Mr. Liu, who took office in January, announced on Tuesday that he would audit the Department of Education’s controversial annual progress reports. That’s would, as in he has not done it yet.
The reports assess each school’s performance, and help the department decide everything from school closings to budgetary choices. But critics — including Mr. Liu, when he was a councilman — have questioned the accuracy and scope of the reports. So Mr. Liu said that his audit would investigate, among other areas, the “data collection, compilation and reporting processes,” “whether progress report data is comparable from year to year” and “whether overall measures of school progress are reported fairly.”
Mr. Liu mentioned the audit on Tuesday during a City Council education hearing. And in a statement, he said: “In an era where data has become the driving justification in such decisions, the real stakeholders — parents, teachers, students, community at-large — must be assured and confident about the accuracy of these high-stakes progress reports.”
A group that represents school parents praised Mr.
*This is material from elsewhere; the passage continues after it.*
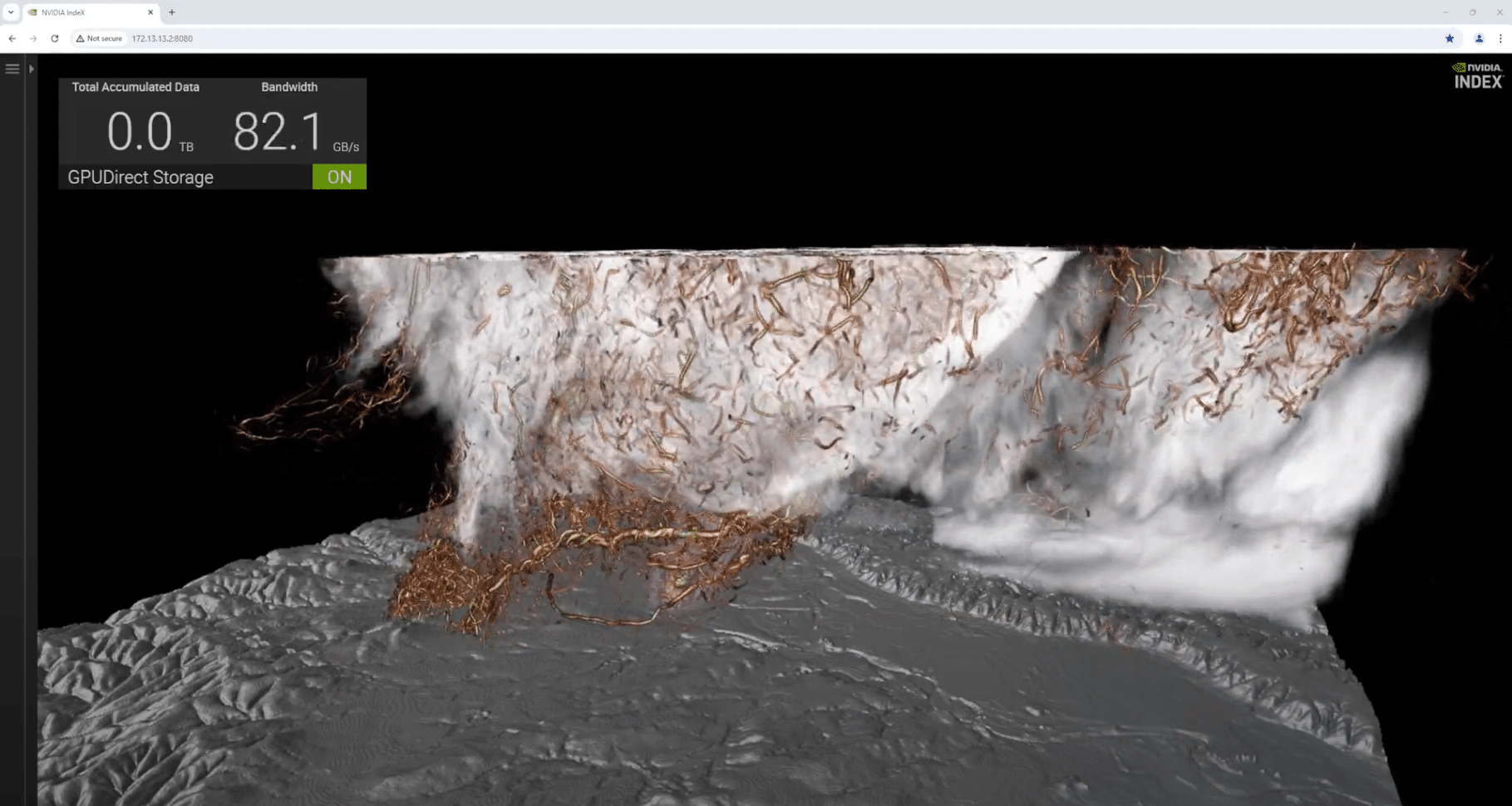Click the browser forward arrow

click(33, 38)
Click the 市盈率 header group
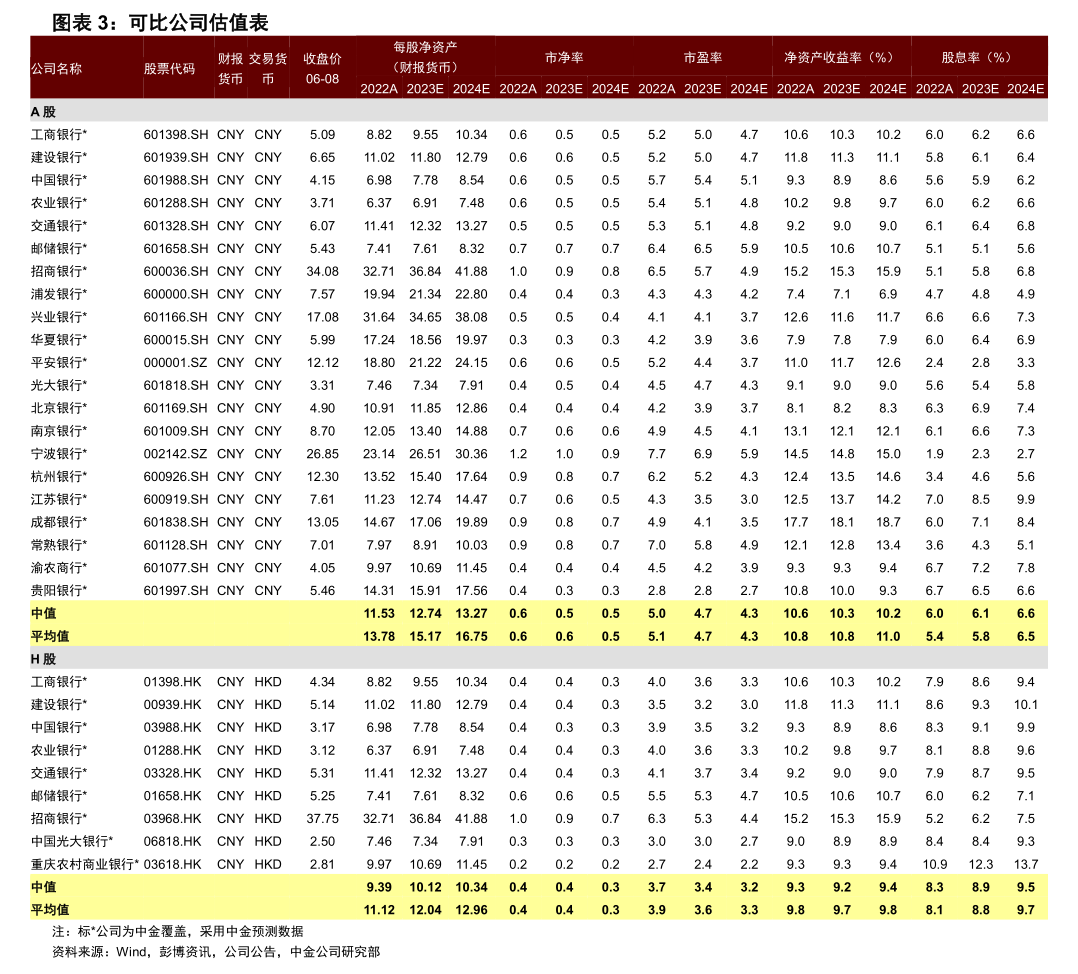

Liu’s approach.
“The parents of the New York City Coalition for Educational Justice spoke and someone listened and took action,” said Carol Boyd, a parent leader of the group. “Comptroller Liu is to be applauded for recognizing the urgency and immediacy of our call to action that there be an independent review of the D.O.E.’s criteria for closing district public schools.”
Good - Liu is serving warning to Bloomberg and Klein that their dictatorial rule will have push back from somebody with some actual power to stop them.
Liu has already been a thorn in Bloomberg's side over the no-bid contract for CityTime, "the long-delayed and overbudget CityTime payroll system."
That system was originally supposed to cost $68 million but has now cost $722 million.
And it doesn't work.
Bloomberg, who in the past has defended the contract, was forced to admit that CityTime has "been a disaster."
Keep the audits up, Mr. Liu.
CityTime isn't the only "disaster" Bloomberg has presided over.